GEORG ANASTASIADIS
Man muss schon auf einem gut dotierten Direktoriumsposten in der Europäischen Zentralbank sitzen, um es zu übersehen: Die Preise, vor allem die Energiepreise, galoppieren. Anders als der EZB-Chefin Lagarde darf es der Politik nicht egal sein, wenn Familien sich keinen Urlaub mehr leisten können, weil die Kosten fürs Heizen und die Fahrt in die Arbeit explodieren. Und wenn die Begeisterung der Menschen für die Klimawende schwindet, weil die – politisch ja ausdrücklich gewollte – Verteuerung der Energie ganze Bevölkerungsgruppen abrutschen lässt.

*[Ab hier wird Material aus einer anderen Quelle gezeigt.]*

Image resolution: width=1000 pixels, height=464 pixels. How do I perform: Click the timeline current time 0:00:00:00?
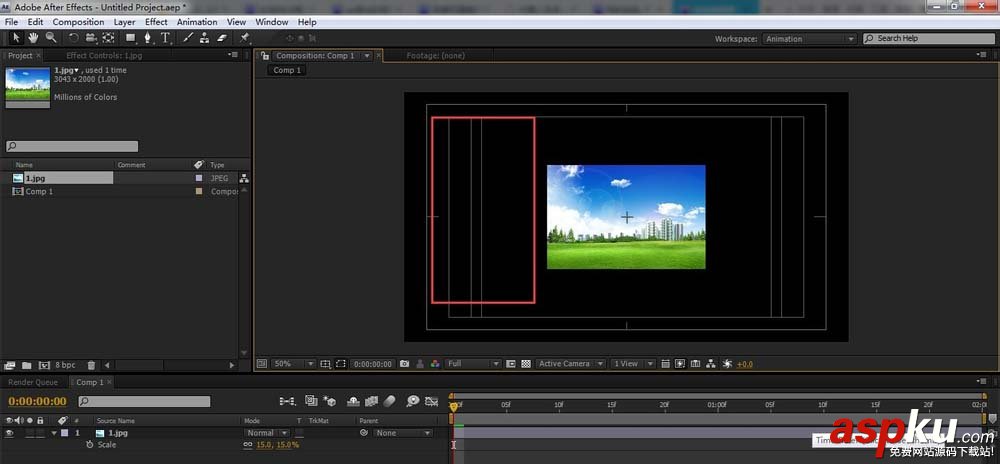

Die Ampel hat die Brisanz der neuen sozialen Frage lange verschlafen. Jetzt überbieten sich die Koalitionäre gegenseitig mit ihren Ideen: Ein Heizkostenzuschuss für Arme ist beschlossen, auch die EEG-Umlage, die den Strom verteuert, soll zur Jahresmitte fallen. Eine höhere Pendlerpauschale fordert die FDP, ein Energiegeld die Grünen. Nach den Wünschen der SPD soll es nach Einkommen gestaffelt gezahlt werden. Da ist noch viel auszuhandeln. Und auch viel Unfriede ist programmiert: Nach den Wünschen von Klimaminister Habeck sollen Vermieter anstelle ihrer Mieter den Löwenanteil der Heizkostenaufschläge zahlen, die durch die CO2-Bepreisung zustande kommen, je nachdem, wie gut oder schlecht eine Wohnung gedämmt ist.
Dem liegt unausgesprochen die reichlich pauschalisierende Vorstellung zugrunde, dass Vermieter stets auf der Sonnenseite des Lebens stehen, Mieter aber, unabhängig von ihren Energieverbrauchsgewohnheiten, immer schützenswerte Wesen seien. Während die Politik so Bevölkerungsgruppen gegeneinander ausspielt und zur Kasse bittet, will die Ampelregierung selbst auf ihrem Geldsack sitzen bleiben. Weil der Staat die Mehrwertsteuer auf den steigenden Energiegrundpreis draufschlägt, verdient der Fiskus sogar dann prächtig mit, wenn Putin am Gashahn dreht. Eine auch nur temporäre Senkung der Mehrwertsteuer aber will die Koalition nicht mal erwägen. Das kann nicht ihr letztes Wort sein.